Measured on the deterministic simulator. Scores are in 0.0 – 1.0.

Agent	task_easy	task_medium	task_hard	Overall
Always allow_all (naive)	0.000 💥	0.833	0.300 💥	0.378
Always drop_aggressive (conservative)	1.000	1.000	0.440	0.813
Adaptive agent (scales to config)	1.000	1.000	0.500	0.833
LLM agent (target)	≥ 0.9	≥ 0.9	≥ 0.6	≥ 0.8

💥 = server crash occurred during episode

Key insight: The hard task is the differentiator — naive and conservative agents score ≤ 0.44 because sustained 200 req/s overload requires balancing throughput (don't drop too much) against stability (don't let load crash the server). A smart LLM agent should outperform all rule-based baselines here.

Infrastructure

Port: 7860 (HuggingFace Spaces)
CPU: 2 vCPU
Memory: 8 GB
GPU: not required
Inference timeout: < 20 minutes total

Project Structure

.

**Material shown:**
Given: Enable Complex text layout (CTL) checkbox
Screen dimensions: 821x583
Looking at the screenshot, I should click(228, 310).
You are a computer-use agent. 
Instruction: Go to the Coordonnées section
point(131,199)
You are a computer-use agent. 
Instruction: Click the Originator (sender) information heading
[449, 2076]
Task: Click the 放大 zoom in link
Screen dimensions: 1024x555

**Work task 1:**
Copy the part of the agent benchmark text above that starts at "Key insight: The" and ends at "rule-based baselines here.".
**Work task 2:**
Using the agent benchmark text above, answer these:
(a) What overall score did the adaptive agent get?
(b) Which port number is given?
(c) How much memory is listed?
**Work task 3:**
Carry the agent benchmark text above forward from the point where it stops.

**Task result 1:**
Key insight: The hard task is the differentiator — naive and conservative agents score ≤ 0.44 because sustained 200 req/s overload requires balancing throughput (don't drop too much) against stability (don't let load crash the server). A smart LLM agent should outperform all rule-based baselines here.

**Task result 2:**
(a) 0.833
(b) 7860
(c) 8 GB

**Task result 3:**
├── app.py           # Gradio UI + mounts FastAPI endpoints
├── environment.py   # FastAPI app + episode logic
├── simulator.py     # Backend physics (latency, CPU, memory, crash)
├── models.py        # Pydantic models (state, action, config, request/response)
├── tasks.py         # Traffic patterns + task metadata
├── graders.py       # Per-task scoring functions (0.0–1.0)
├── inference.py     # LLM agent runner (OpenAI client)
├── client.py        # Python EnvClient for programmatic access
├── __init__.py      # Exports Action, ServerState, EnvClient
├── openenv.yaml     # OpenEnv spec
├── pyproject.toml   # Package metadata
├── Dockerfile
├── requirements.txt
└── README.md

Interactive Demo (UI Guide)

The HF Space serves a Gradio dashboard alongside the API. Here's what you can do:

Controls

Traffic Scenario — pick task_easy (single spike), task_medium (3 spikes), or task_hard (sustained ramp to 200 req/s)
Agent Strategy — compare Adaptive Agent vs baselines (Always Allow crashes, Always Throttle 40% wastes capacity)
Server Configuration — sliders to customize:
- Server Capacity (20–500 req/s)
- Base Latency (10–200ms)
- Crash Threshold (1.1x–2.0x)
- Traffic Scale (0.5x–3.0x)
LLM Agent — plug in your own API key + model to test a real LLM as the controller

Dashboard Charts (6 panels)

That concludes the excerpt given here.